Вот он на обложке своей общей тетради пишет новую мудрость. Только берёт её не из чужой книги, а из своей личной головы. И составляет график нарушения теми каблучками сада. Который точно совпал с дежурствами в поликлинике медсестры Таньки. Но он о медчасти ещё не догадался, а вычислил точно, когда неизвестная незнакомка точно прибудет к указанным деревьям возобновлять свои действия.
Эти деревья имели ту особенность, что их Танька, ещё будучи школьницей во время бесконечных субботников и воскресников, бесплатно вкалывая на колхоз, чем прививая себе любовь к труду, лично сама посадила.
Будучи девочкой меткой и любознательной, она их привила. Причём так удачно, что они стали самыми сладкими на весь колхоз.

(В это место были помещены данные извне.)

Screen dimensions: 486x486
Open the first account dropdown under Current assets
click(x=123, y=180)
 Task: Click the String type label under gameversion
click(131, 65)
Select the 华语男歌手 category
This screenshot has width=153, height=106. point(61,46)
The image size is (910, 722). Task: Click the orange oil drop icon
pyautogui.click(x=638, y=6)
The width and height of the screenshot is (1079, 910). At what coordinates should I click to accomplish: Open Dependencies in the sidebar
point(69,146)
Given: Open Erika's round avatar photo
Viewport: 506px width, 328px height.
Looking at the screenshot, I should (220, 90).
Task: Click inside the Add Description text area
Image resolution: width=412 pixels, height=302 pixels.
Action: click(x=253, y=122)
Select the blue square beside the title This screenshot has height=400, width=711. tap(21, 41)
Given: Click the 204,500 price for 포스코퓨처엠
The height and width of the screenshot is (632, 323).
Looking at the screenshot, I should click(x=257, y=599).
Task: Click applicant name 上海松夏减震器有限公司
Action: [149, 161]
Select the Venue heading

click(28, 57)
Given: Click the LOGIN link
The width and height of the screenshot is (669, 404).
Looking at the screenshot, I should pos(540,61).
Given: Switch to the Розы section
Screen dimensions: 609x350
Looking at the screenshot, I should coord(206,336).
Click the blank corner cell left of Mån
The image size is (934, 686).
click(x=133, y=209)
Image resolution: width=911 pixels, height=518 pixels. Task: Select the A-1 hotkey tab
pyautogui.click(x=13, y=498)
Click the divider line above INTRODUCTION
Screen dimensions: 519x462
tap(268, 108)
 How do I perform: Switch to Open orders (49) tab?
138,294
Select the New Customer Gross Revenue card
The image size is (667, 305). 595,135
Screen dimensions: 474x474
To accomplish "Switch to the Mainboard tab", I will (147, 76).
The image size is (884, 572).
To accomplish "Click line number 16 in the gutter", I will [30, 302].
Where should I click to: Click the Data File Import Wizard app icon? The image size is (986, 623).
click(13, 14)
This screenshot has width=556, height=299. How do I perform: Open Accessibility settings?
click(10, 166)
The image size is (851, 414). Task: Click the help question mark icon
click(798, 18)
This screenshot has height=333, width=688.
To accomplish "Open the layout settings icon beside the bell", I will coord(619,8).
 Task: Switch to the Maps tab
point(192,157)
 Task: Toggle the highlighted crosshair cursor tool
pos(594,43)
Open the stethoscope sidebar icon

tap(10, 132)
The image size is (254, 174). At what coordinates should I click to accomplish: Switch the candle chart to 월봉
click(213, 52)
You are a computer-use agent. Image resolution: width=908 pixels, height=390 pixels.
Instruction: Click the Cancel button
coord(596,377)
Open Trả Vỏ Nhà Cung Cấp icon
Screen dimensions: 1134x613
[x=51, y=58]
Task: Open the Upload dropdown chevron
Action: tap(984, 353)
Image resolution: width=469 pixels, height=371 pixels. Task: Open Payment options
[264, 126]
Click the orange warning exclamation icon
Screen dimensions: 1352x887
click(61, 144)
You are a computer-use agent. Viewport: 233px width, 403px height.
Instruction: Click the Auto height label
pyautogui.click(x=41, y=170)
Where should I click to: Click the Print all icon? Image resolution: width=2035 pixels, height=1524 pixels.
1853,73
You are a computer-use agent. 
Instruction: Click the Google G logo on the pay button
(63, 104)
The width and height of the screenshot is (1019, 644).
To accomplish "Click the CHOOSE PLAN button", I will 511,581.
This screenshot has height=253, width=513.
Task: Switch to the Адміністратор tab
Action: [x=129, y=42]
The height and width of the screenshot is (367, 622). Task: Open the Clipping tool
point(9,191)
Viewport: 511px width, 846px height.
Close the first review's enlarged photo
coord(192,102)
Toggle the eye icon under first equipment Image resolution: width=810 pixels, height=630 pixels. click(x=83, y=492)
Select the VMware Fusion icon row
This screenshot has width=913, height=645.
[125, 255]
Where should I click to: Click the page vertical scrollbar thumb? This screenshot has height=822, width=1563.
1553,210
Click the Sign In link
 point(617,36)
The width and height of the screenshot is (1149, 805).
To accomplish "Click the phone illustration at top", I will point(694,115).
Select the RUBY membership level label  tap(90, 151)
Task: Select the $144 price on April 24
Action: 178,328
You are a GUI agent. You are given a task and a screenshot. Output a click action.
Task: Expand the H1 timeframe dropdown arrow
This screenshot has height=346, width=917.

Одна только беда, что девушка по окончании школы ездила в столицу поступать в тот университет, где учат на садовода.
— А зачем тебе это? — спросили её там.
— Я крестьянка, у меня это в крови, я очень удачно посадила и привила сорок деревьев, поэтому у меня такая любовь к труду.
— А докажи!
Не могла она доказать, потому что привезти и показать им те свои деревья она не сумела. И её отвергли.
Да даже если бы она и мысль допустила о предоставлении университету деревьев в качестве доказательств, то какой бригадир с Матвеем её к такому дереву с лопатой подпустят? Что ты! Так она выше коридорной медсестры в науке никогда и не поднялась.
Поднималась она выше и выше по стволу туда, где солнце ярче всего просвечивает плоды, от чего они становились наливнее нижних и, казалось, излучали в темноту листвы то дневное тепло и свет. И так она этим делом, видимо, увлеклась вся, что не заметила, как внизу возник жилистый мужчина.